Tarihî tecrübede Katolik dünyasının İslam ve Müslümanlarla ilişkisinin mahiyeti izahtan vareste olduğuna göre Fetullah’ın söz konusu ettiği misyon, olsa olsa genelde Hristiyan Batı dünyasına, özelde Neoconlar ve Frankistler gibi karanlık yapılara taşeronluk ve gönüllü hizmetkarlıktır.
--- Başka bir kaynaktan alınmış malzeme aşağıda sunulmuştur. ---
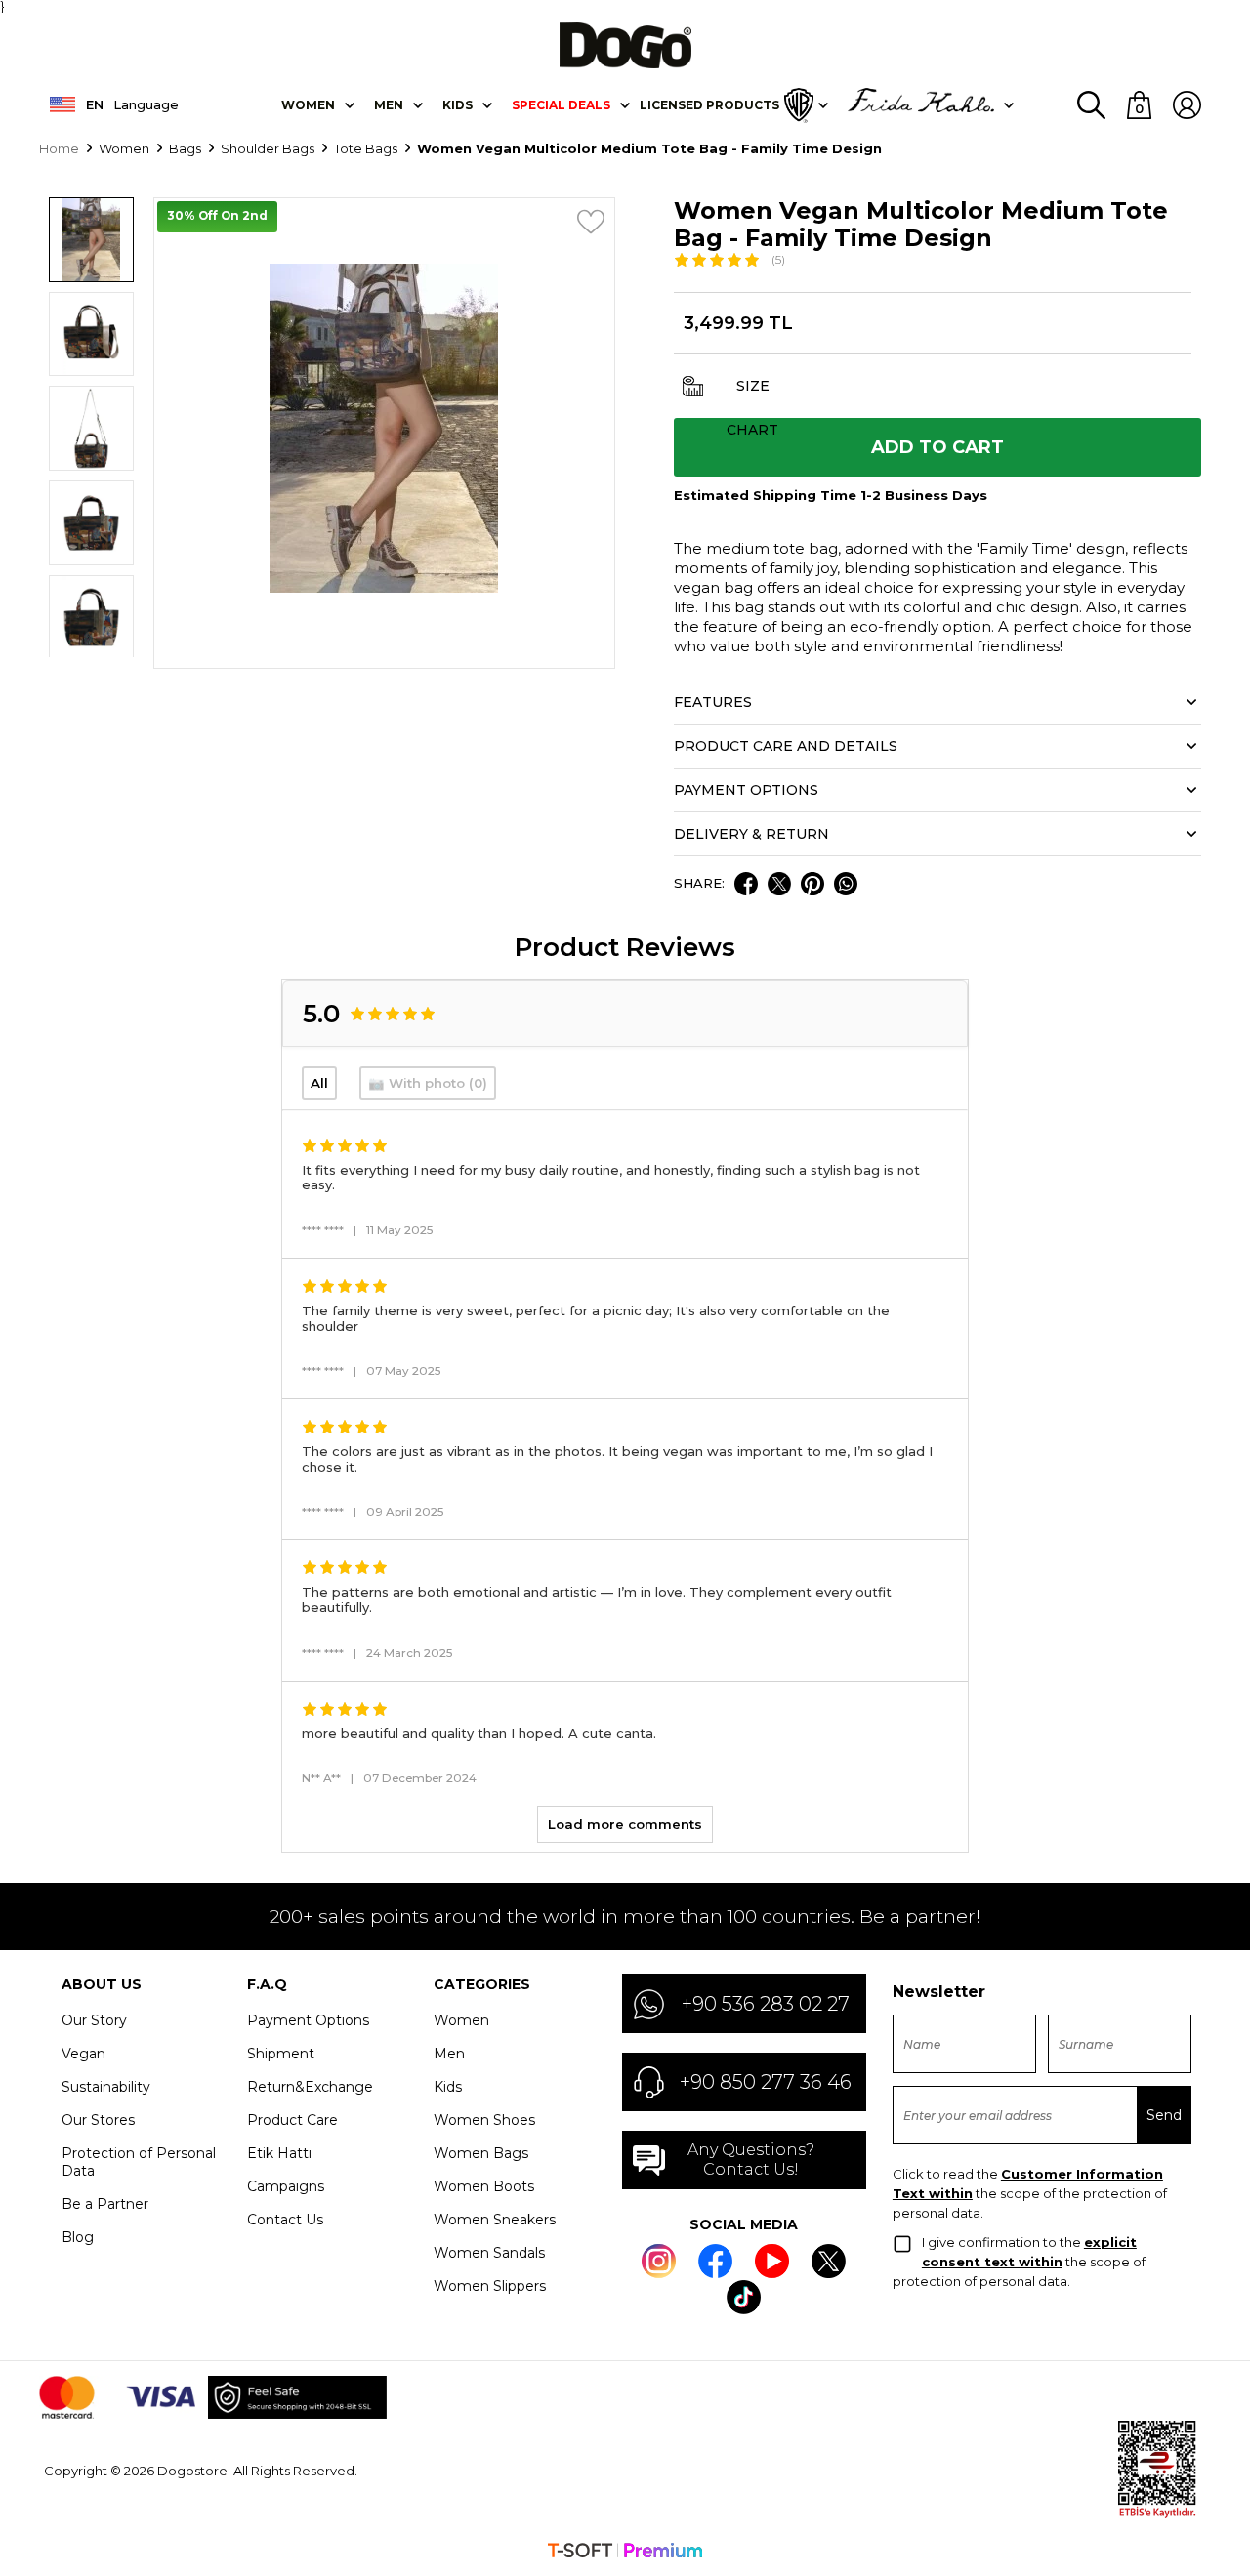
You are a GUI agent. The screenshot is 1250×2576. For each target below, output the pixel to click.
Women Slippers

Bu zat kişiliğinin onaylanması, adam yerine konulması ve kendisine az çok saygı duyulması karşılığında her mahfille her türlü kirli pazarlığa ve ivaz-garaz ilişkisine girebilecek kadar haysiyetsiz olduğundan ve aynı zamanda her zaman ve zeminde kudretlinin yanında yer almayı politik rükün saydığından Papa’ya sunduğu mektupta bahis konusu ettiği misyon kelimesini “İslam dünyasının altını oyma pahasına egemen güçlere tabasbus yoluyla küresel ölçekte akredite olma ve gönüllü olarak bu güçlerin maşalığını yapma talebi” diye okumak ve dolayısıyla Türkiye’yi, hatta bütün bir İslam âlemini bir kalemde gözden çıkarıp haraç mezat satmak diye yorumlamak pekala mümkündür. Papa II. John Paul’e arz ettiği 9 Şubat 1998 tarihli mektubundaki birçok ifade bunun en açık kanıtıdır.
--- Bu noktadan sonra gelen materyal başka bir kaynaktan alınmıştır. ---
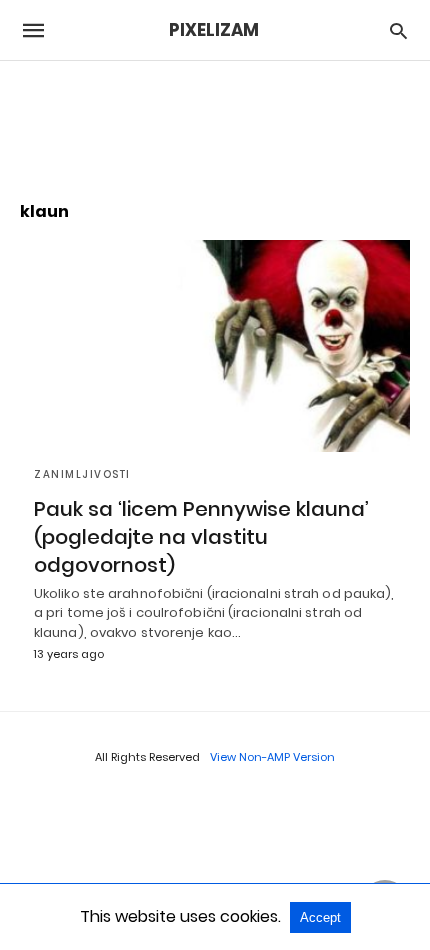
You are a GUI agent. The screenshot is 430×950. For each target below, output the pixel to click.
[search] (398, 30)
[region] (215, 121)
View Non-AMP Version (272, 757)
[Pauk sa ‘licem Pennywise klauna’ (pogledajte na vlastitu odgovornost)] (215, 346)
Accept (320, 917)
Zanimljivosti (82, 474)
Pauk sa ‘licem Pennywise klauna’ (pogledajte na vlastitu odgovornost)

Fetullah mektupta şu mealde şeyler söyler: Papa hazretleri tarafından başlatılan dinlerarası diyalog için Papalık konseyi misyonunun bir parçası olmaya hazırız… Pek kıymetli bu hizmetinizi acizane icra yolunda çok mütevazı katkılarımızı sunmak için huzurunuza geldik… İslam yanlış anlaşılan bir dindir ve bunda en büyük suçlu Müslümanların ta kendisidir…

Fetö’nün Takiye Konsepti

Müslüman adını kullanarak hileyle, kendilerini gizleyerek ülkeyi işgal etme girişiminin bir parçası oldular. Dini manada kendini gizlemek, takiye/tedbircilik caiz midir?
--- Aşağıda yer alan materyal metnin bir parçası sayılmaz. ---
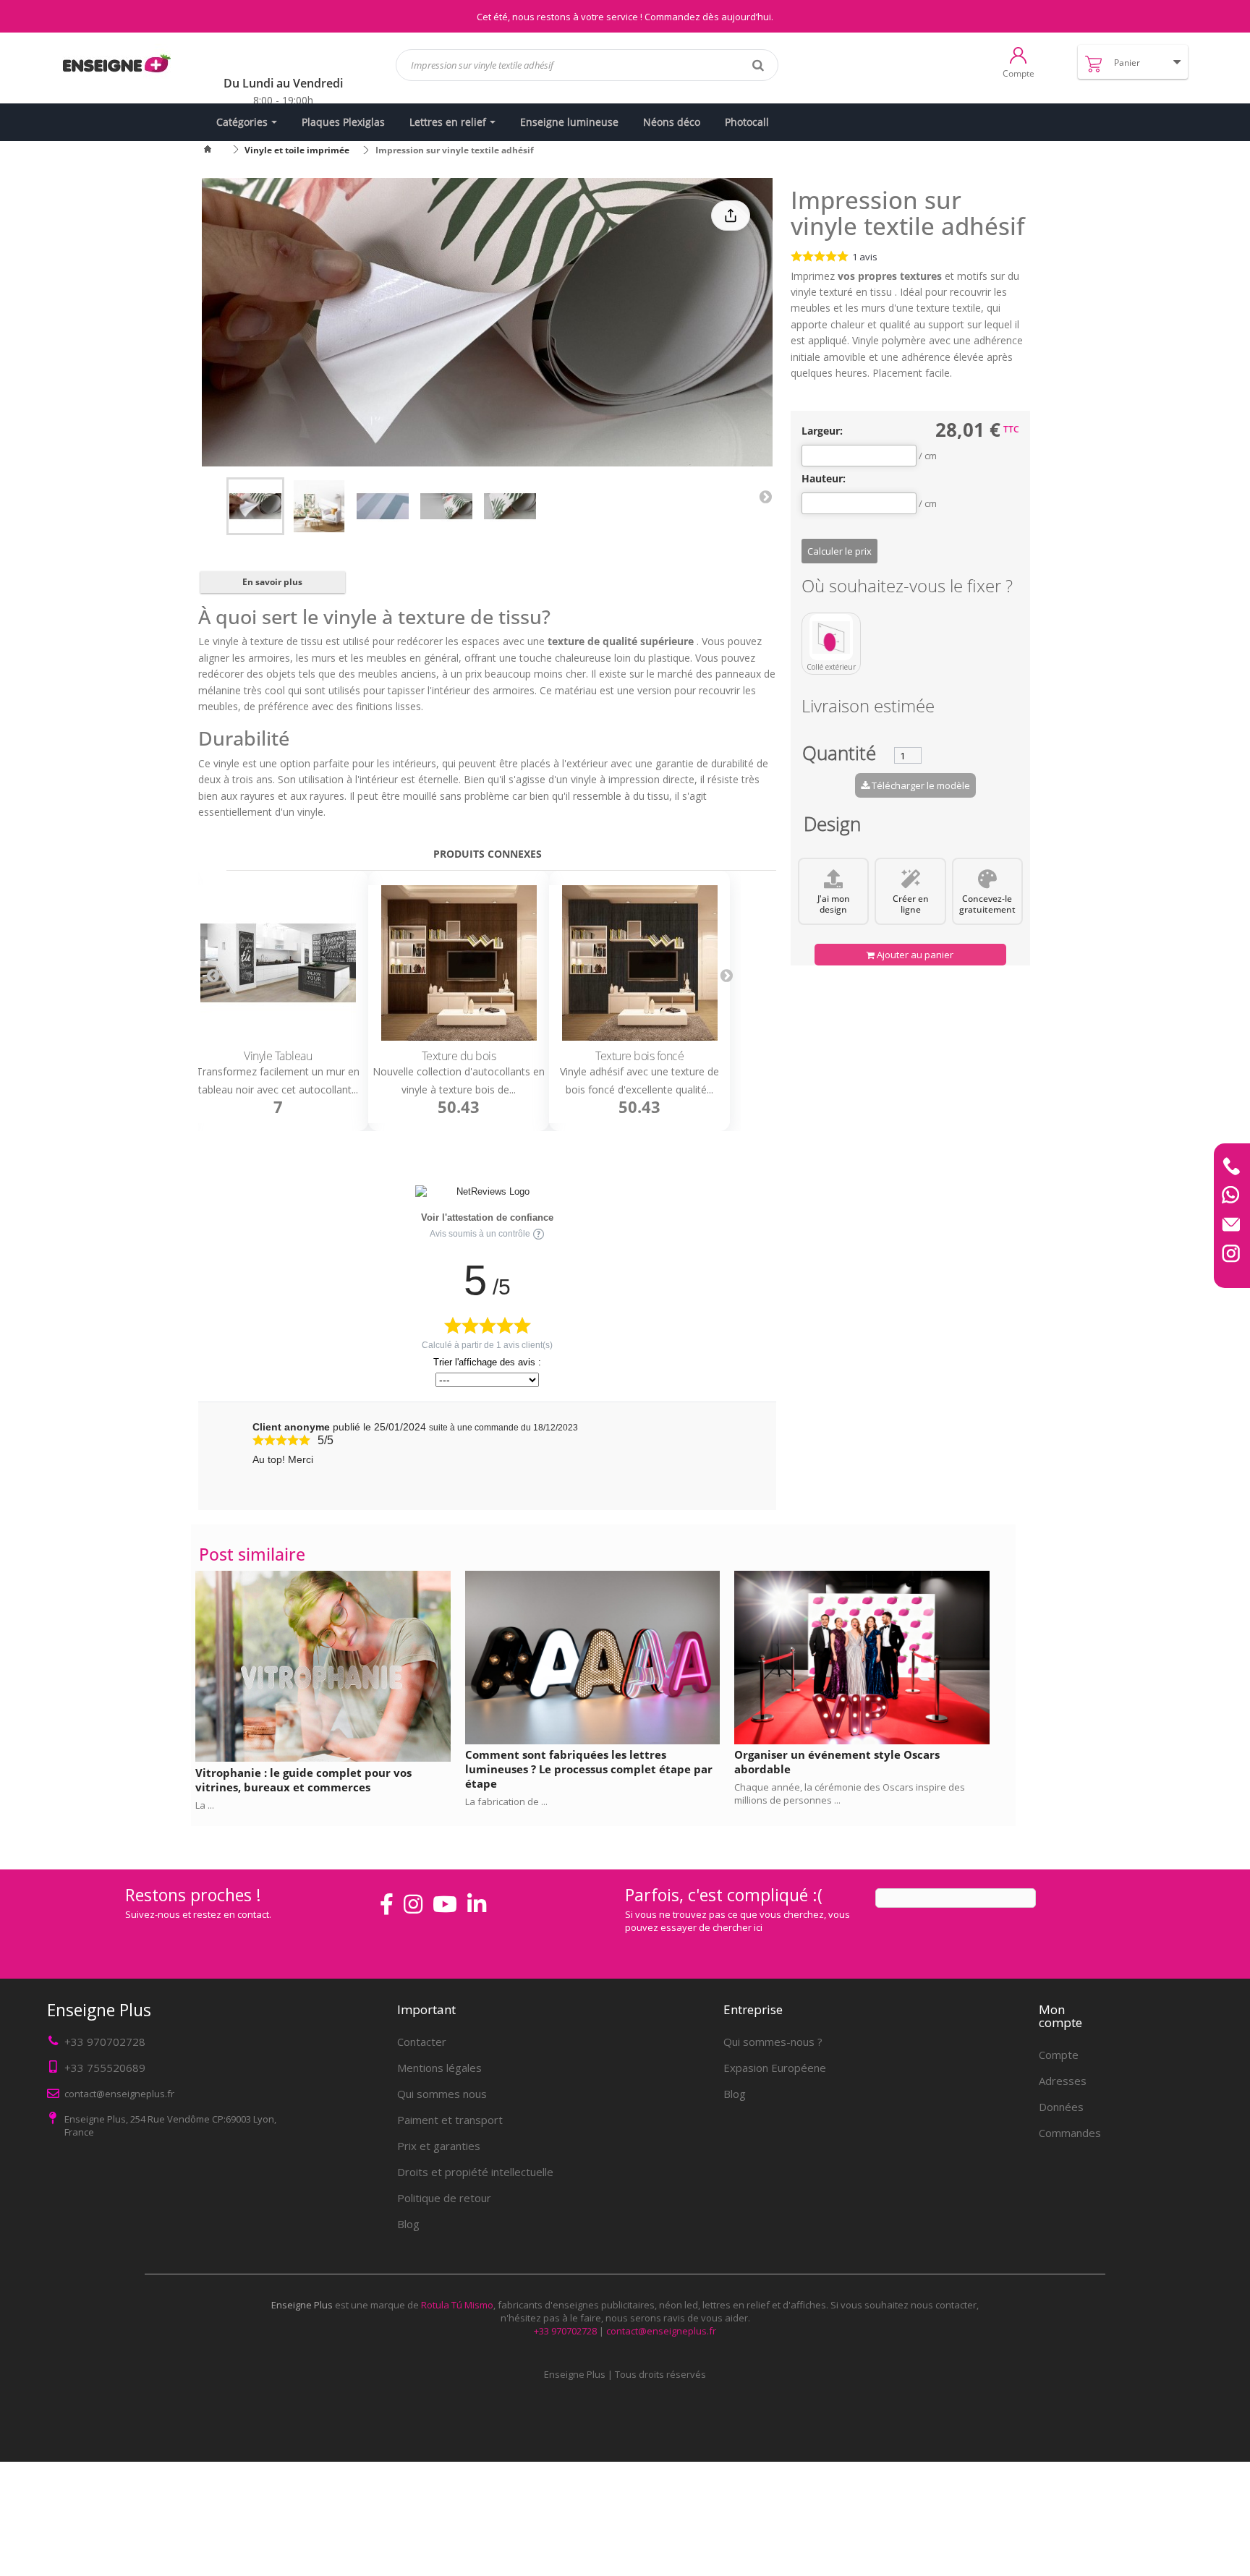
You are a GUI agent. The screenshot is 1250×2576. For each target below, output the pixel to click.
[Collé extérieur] (831, 637)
Takiye Sünnî gelenekte ilkesel olarak ahlaksızlık kapsamında değerlendirilir; lakin bu gelenekte de farklı şekillerde tatbik edilir. FETÖ’nün tedbir/takiye konsepti özellikle İsmâiliyye-Bâtıniyye fırkasındaki gizlilikle benzeşir niteliktedir. Gizlilik ya da setr İsmâiliyye’nin bâtınî davet organizasyonunda çok temel bir ilkedir ki söz konusu organizasyondaki imam, hüccet, dâî, me’zûn-i mutlak gibi gizli hiyerarşik yapılanma birçok yönden FETÖ’nün resmî kurumlar, bölgeler, şehirler, semtlerle ilgili imam yapılanmasıyla örtüşür mahiyettedir. Mesela, her iki yapılanmada da kodlu ve kriptolu sistem devrededir.

FETÖ özelinde konuşursak, sizin de belirttiğiniz gibi, adı Müslüman, öğretileri İslam olan bir yapı ne diye kod isimler, terimler kullanır? Yolunuz Allah yolu, maksadınız has Müslümanlıksa şayet, o zaman bunca şifre, kod, sır, gizem nedendir? Onca gizli saklı işin âlemi nedir? Kendi adımdan emin olduğum kadar eminim ki bu yapının zâhiri din, iman, bâtını fesat ve nifaktır. Bu bağlamda Fetullah tüm kirli planlarını ve karanlık hesaplarını dinîlik kisvesine büründürmekten, dahası, devlet içerisinde yuvalanmaktan insanların harim-i ismetlerine tecavüz ve röntgenciliğe kadar her türlü pis işi bizatihi Hz. Peygamber’e refere etmekten hiç imtina etmeyecek kadar ahlaksız ve alçak bir adamdır.

‘Mehdi Düşüncesi Problemli’

Mehdi düşüncesi İslam inancı içinde nerede değerlendirilmeli?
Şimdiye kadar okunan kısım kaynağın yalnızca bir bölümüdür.